Erwin Junker Maschinenfabrik
Sample worm gear shafts produced by the Jumat machine.

Time and Energy Saved in New Shaft Grinding Concept

July 7, 2022
The award-winning JUMAT machine is a high-productivity, energy-efficient technique for mass production of worm gears.

Erwin Junker Maschinenfabrik – a developer of high-speed grinding technologies – last year earned recognition from Germany’s Baden-Württemberg Ministry of the Environment for its JUMAT grinding machine, which can be used for high-productivity, energy-efficient mass production of worm shafts with a highly productive and energy-efficient method.

The new machine was introduced in 2021.

Worm gears figure prominently in power-transmission designs – gearboxes and drives – where they are used to achieve high-ratio changes in speed or torque. Finished worm gears figure in electrically driven systems for cars, like steering and brake systems and powered devices like seats, mirrors, and hatches; and in general mechanical engineering; and in multiple other industrial and consumer applications , some of which may require thousands or millions of worm shafts annually.

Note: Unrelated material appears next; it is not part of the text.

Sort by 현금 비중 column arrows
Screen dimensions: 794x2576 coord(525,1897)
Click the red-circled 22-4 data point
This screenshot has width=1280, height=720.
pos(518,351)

"Erwin Junker Maschinenfabrik GmbH has developed not only a new grinding process, but also a comprehensively new approach, which achieves improvements and savings in many ways. That is what motivated the jury to award the special prize to the JUMAT," explained Baden-Württemberg Environment Minister Thekla Walker.

The Erwin Junker JUMAT machine is a single operation for producing worm shafts, in contrast to established processes that may involve several discrete stages: milling, rolling, smoothing, and deburring. Obviously, each step involves time and handling.

In the new machine, a worm shaft is ground from a solid blank with the basic geometry of the finished part and two bearing seats. Next, the blank is fed into the fully automated process via a loading system and undergoes pre-grinding and finished-grinding. Then, the workpiece moves to an integrated deburring station, and a finished worm shaft comes out at the end.

Among the innovations of the Erwin Junker process are a newly developed tool geometry and an optimized pre-grinding process, which replaces the principal cutting capacity and works at very high feed rates.

According to the developer, around 40 percent of energy and material required to produce the worm gears can be saved via the JUMAT. Other advantages of the new production process include long tool life and reduced space requirements; at least 50-percent shorter cycle times; and about 25 percent lower energy consumption.

"We were rather conservative in our calculations. However, the values have proved to be realistic. The first customer applications that we were able to support in 2021 have in some cases significantly exceeded our forecasts,” reported Erwin Junker Maschinenfabrik managing director Joachim Himmelsbach.